Taylor Swift et l’horlogerie bien huilée du « Eras Tour », de l’Asie à la France
Il pleut souvent à Singapour. En mars, une averse exceptionnelle s’est abattue sur la cité-État d’Asie du Sud-Est : une pluie de paillettes a fait scintiller les abords du Stade national, où Taylor Swift a donné six concerts, entre le 2 et le 9 mars.
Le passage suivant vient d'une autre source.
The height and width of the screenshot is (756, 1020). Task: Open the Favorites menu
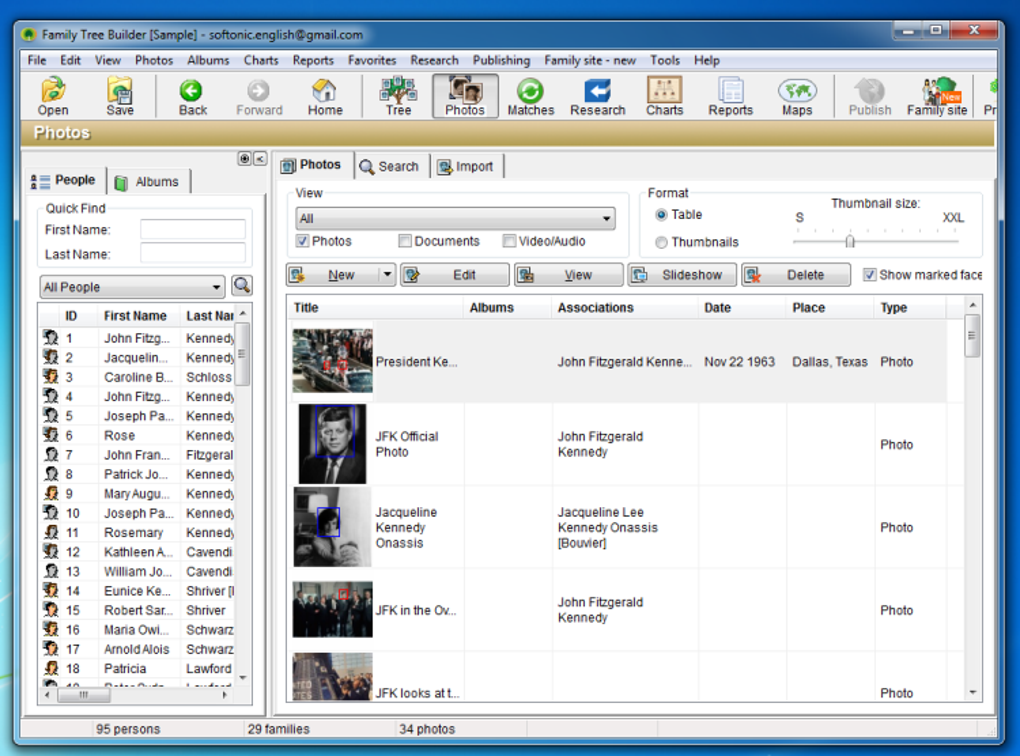click(x=371, y=61)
Partout, des paillettes : sur les jupes et les paupières, sur les peaux et les chapeaux, sur les bottes de cowboy et les hijabs d’un public venu de tous les coins du sous-continent pour acclamer la pop star mondiale – elle-même brillait de paillettes. face à face, pendant la majeure partie du spectacle.
L’étape singapourienne de l’« Eras Tour », comme on appelle la tournée la plus lucrative de l’histoire, était la dernière avant de s’arrêter à Paris La Défense Arena, du 9 au 12 mai, puis au Groupama Stadium, près de Lyon, les 2 et 3 juin. Comme tous les autres, ces concerts affichent complet depuis la mise en vente des billets il y a presque un an. Singapour était aussi la dernière étape avant la sortie, le 19 avril, du onzième album de l’Américain, Le département des poètes torturés, qui s’est depuis hissé au sommet des charts mondiaux.
Ainsi va le carrosse de la fée Taylor : partout où il passe, il modifie le cours ordinaire des choses, laissant derrière lui, de records en tours de force, comme une traînée de poussière dorée. Combien de sorts exactement sont attribués au chanteur de 34 ans ? Selon certains politologues, cela pourrait influencer les élections aux Etats-Unis début novembre. Par sa capacité à mobiliser un électorat jeune, statistiquement plus démocrate et abstentionniste que la moyenne, d’abord ; par la cote d’amour qu’il maintient parmi les fans de country, qui sont donc considérés comme conservateurs.
Les économistes lui attribuent le don de booster la croissance des villes qu’elle visite, car la ruée vers Taylor attirerait des touristes en masse. Et pas n’importe lesquels : notamment issus des classes moyennes ou aisées, les « swifties », comme on appelle leurs fans, sont particulièrement prompts à dépenser.
Selon une indiscrétion du Premier ministre thaïlandais, jaloux du pactole singapourien, la cité-État aurait versé près de 18 millions de dollars aux producteurs pour s’octroyer l’exclusivité de ses concerts dans la région. Une bagatelle, si on les compare aux 400 millions de dollars qu’ils auraient rapportés à Singapour, soit une augmentation de 0,3% du PIB, selon les estimations des banquiers locaux. Dès la pose de ses bottes sur la scène du Stade National, le 3 mars, la chanteuse a elle aussi mis les pieds dans le plat : « Qui d’entre vous a voyagé ici ? », apostrophe-t-elle. Les clameurs de la foule ne laissent aucun doute : la majorité des 360 000 spectateurs qui ont assisté aux six concerts ne sont pas indigènes.